The girl broke into a wide smile, giggling.
“Do you have any other idea what it might be?” He gently asked, trying to shift as casually as possible on his knees to relieve some of the pain. He briefly wondered if ‘doubt’ could make for a good answer, but decided to wait for her to try again.
“I- … maybe. I dunno.” She shrugged. Still frustrated, but calmer. “I thought maybe … breath?”
He furrowed his eyebrows. “Breath?”
“Well yea, like … like baited breath, maybe? It’s not silence or sound. Not thought or action. But it’s sort of between. It’s something. But not a thing. It just … well it just is.”
He grinned at her. “That’s a really good ans-”
All three stared at the door as it swung open.
There was a moment’s pause. Disbelief, almost.

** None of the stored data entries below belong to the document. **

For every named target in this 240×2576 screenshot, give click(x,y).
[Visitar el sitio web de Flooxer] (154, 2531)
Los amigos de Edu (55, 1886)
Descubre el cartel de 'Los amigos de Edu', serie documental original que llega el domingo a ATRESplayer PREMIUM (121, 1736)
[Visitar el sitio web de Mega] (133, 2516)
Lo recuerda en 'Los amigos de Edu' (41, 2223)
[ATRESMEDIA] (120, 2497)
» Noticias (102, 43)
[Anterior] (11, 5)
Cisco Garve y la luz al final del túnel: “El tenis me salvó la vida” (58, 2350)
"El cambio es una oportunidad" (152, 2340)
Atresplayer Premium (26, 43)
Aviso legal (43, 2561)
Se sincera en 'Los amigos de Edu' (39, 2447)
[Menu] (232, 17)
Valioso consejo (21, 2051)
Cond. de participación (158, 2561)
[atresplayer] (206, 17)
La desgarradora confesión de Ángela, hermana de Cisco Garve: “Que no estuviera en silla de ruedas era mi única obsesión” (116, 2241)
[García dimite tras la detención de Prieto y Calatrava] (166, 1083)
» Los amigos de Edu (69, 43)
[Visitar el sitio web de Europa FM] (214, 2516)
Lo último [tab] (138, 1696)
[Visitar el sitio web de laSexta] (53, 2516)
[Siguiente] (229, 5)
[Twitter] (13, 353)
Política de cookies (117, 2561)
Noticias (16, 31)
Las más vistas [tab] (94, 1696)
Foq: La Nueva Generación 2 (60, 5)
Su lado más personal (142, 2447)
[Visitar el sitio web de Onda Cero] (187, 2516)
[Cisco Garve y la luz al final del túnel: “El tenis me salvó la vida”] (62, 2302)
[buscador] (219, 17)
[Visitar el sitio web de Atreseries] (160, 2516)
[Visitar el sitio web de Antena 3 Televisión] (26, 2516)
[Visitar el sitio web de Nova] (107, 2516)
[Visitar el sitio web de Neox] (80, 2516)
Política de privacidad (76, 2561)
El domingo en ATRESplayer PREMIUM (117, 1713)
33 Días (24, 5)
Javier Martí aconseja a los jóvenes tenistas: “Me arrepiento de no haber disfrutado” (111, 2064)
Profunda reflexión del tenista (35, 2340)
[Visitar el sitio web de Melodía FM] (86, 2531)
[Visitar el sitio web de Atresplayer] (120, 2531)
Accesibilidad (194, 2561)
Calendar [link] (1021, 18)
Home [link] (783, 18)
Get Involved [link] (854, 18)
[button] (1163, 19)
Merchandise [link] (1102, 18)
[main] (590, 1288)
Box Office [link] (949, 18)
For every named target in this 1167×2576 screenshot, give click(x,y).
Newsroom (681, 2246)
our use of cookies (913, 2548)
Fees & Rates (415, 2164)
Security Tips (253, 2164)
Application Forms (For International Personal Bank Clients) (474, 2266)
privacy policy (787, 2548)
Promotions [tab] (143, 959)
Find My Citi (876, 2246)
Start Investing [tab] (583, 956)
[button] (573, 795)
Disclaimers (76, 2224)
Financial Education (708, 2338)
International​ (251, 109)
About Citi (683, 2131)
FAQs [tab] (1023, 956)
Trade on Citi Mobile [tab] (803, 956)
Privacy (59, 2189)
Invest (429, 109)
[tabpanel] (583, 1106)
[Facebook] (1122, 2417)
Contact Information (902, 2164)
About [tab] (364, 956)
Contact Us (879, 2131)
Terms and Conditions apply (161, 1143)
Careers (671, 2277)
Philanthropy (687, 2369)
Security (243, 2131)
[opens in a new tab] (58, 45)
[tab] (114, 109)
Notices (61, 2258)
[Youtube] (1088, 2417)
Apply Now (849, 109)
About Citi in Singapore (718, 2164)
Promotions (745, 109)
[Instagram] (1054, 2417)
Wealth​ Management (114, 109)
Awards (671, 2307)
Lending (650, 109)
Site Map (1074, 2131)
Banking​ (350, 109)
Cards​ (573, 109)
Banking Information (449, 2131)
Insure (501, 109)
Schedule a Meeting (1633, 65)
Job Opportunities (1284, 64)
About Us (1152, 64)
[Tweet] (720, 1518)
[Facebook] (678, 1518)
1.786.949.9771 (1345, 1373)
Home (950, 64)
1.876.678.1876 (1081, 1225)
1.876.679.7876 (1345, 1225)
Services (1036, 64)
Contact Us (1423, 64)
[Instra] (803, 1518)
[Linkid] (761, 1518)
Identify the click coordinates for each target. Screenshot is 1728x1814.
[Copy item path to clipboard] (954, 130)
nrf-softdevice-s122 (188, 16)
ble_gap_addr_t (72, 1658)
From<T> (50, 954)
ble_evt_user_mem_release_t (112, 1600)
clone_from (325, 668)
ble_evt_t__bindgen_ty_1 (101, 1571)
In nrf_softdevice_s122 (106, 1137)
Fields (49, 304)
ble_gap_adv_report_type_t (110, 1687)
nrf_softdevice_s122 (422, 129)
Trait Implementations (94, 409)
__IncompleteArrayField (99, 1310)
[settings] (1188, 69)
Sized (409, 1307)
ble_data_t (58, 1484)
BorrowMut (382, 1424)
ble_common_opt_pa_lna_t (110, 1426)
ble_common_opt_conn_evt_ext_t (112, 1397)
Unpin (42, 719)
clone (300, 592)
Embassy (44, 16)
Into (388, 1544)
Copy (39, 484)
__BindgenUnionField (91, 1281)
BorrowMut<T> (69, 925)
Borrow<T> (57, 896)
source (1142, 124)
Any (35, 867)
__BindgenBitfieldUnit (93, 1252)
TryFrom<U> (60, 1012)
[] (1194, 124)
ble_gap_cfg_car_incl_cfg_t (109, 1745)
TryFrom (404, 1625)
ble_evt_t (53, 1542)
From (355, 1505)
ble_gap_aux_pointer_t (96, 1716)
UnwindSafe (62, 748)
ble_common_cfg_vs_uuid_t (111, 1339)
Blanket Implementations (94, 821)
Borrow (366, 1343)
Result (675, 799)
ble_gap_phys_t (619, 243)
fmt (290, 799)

Draco stared a moment longer before rapidly blinking and once more addressing the knocker, this time with an accusingly pointed finger. “I- w-, hold on! How was that right?!”
“Any answer can be correct, if reasoned well.”
Draco almost definitely would have kicked the door if not for the girl grabbing her bag and running inside as the door began to shut.
“Thank you!” She called, waving.
Harry looked up to the blond who still stood there, jaw dropped. “You alright?”
“All I had to do was explain myself.” He took a deep breath as if trying to calm himself. It didn’t work. “I’m going to hex the door.”